Tasks to complete:
**1.** According to the essay on the European Union and Russia, what encouraged secessionists in Yugoslavia?
**2.** In the essay on the European Union and Russia, rewrite the stretch from "The European Union is" through "escalating so horribly.", putting "the Balkans" in place of "Yugoslavia".
**3.** Continue the essay on the European Union and Russia after its final sentence.

The third attempt to establish Pax Romani in Europe is not bringing Europeans closer together. It is creating division and hatred. Far from preventing war, the European Union by its meddling created conflict in Ukraine where previously there had been peace. The European Union ought to have realised that Russia like every country has strategic red lines. The idea that Russia would allow the cradle of Russian civilization and a place where huge numbers of Russian speakers still live to join a hostile bloc is naïve. Whatever the rights and wrongs of the situation, Russia was always bound to respond.  

The European Union is likewise in part responsible for the breakup of Yugoslavia and the fact that this country dissolved itself by means of war and genocide. It was once more, the promise of joining the European Union that encouraged secessionists in Yugoslavia. It was the fact that the European Union thought that it could manage the conflict which led to it escalating so horribly.

Above all it was the attempt to extend the borders of the European Union right up to Russia that has created the New Cold War that we are experiencing today. The fall of communism need not have been accomplished bloodlessly. This happened only because the Soviet Union chose not to fight it. A few machine gun bullets would have stopped the fall of the Berlin Wall in five minutes flat. It took something of a miracle for communism not to end in war. But that miracle only happened because the West promised the Soviet Union that we would not try to take over the Warsaw Pact and would not destroy the strategic buffer zone Russia bought with so many lives in World War Two.  The EU broke that promise and is itself the source of a potential conflict with Russia. Either it should have allowed Russia to join the EU in 1991 or it should have gone no further east than the Oder. Leaving Russia isolated and feeling threatened is no more wise than encircling Germany in the years leading up to World War One.

Data records:
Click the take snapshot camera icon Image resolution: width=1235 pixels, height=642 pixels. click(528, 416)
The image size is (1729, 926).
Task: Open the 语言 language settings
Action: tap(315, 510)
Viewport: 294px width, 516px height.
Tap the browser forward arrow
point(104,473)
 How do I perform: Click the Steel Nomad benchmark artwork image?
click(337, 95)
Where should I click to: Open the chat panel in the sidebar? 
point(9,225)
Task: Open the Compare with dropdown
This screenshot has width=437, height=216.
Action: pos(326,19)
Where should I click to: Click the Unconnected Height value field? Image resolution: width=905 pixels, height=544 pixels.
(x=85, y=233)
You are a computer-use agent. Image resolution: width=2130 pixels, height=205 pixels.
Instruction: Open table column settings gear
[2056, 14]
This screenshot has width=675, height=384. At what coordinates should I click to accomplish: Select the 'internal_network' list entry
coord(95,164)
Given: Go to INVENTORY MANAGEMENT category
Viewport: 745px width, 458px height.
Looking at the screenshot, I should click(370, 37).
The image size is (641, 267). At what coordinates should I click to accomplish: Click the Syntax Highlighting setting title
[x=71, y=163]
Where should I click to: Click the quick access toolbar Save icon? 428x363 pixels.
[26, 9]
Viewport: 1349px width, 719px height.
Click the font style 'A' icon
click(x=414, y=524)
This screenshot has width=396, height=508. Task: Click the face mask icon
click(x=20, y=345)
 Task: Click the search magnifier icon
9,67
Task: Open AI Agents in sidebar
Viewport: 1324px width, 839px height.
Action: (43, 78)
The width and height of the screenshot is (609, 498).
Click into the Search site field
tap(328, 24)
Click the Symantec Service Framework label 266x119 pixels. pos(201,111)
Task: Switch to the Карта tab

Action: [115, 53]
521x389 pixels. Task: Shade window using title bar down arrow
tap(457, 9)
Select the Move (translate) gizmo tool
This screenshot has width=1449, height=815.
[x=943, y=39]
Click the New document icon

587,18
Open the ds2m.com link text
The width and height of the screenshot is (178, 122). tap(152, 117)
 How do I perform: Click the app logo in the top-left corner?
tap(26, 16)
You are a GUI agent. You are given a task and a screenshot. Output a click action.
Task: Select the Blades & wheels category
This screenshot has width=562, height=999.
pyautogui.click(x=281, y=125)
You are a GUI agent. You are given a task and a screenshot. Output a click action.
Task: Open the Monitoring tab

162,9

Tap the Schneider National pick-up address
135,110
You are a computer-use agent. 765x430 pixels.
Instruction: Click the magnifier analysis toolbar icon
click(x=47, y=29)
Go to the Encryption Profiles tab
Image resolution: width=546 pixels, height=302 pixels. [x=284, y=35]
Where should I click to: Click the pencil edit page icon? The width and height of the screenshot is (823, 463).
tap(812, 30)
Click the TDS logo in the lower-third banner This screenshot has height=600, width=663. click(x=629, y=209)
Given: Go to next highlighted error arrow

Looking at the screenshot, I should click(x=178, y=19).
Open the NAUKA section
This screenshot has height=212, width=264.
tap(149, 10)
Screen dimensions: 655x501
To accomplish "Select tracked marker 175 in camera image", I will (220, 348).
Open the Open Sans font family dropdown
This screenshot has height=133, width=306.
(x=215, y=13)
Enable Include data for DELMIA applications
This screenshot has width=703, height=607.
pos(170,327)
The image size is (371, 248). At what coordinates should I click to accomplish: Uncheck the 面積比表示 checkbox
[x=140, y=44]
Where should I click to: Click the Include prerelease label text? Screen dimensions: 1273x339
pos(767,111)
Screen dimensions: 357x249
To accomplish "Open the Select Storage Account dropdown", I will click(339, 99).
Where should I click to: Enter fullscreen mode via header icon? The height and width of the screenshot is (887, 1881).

Answers to each task:
**1.** The promise of joining the European Union.

**2.**
The European Union is likewise in part responsible for the breakup of the Balkans and the fact that this country dissolved itself by means of war and genocide. It was once more, the promise of joining the European Union that encouraged secessionists in the Balkans. It was the fact that the European Union thought that it could manage the conflict which led to it escalating so horribly.

**3.**
Within the EU we now have a huge gulf between the wealthy North and the poor South. Countries like Greece, Italy and Spain have seen their young people impoverished by unemployment or forced to flee abroad. The European Union’s attempt to create a single currency is directly responsible for a great deal of suffering in these countries. Far from creating European unity, the Euro has only created resentment between those who have debts they cannot pay and those who lent the money and are determined to get it back at any cost. This cannot long continue. Either the Eurozone becomes a single federal nation state with fiscal transfers from the richer parts to the poorer parts or at some point someone is going break free and establish their own currency again. It won’t be Greece. It probably won’t be Italy. But who?

‘Rome, for empire far renowned,     
  Tramples on a thousand states;     
Soon her pride shall kiss the ground—     
  Hark! the Gaul is at her gates!

The French are very close to rebellion. It is not the French role to be quite so subservient to Germany. History always repeats itself. The Gaul at the gates is not this time called Le Brenn, but rather Le Pen. Perhaps this is why everyone is so keen that the UK doesn’t leave the EU. It might just provide the example that France is looking for.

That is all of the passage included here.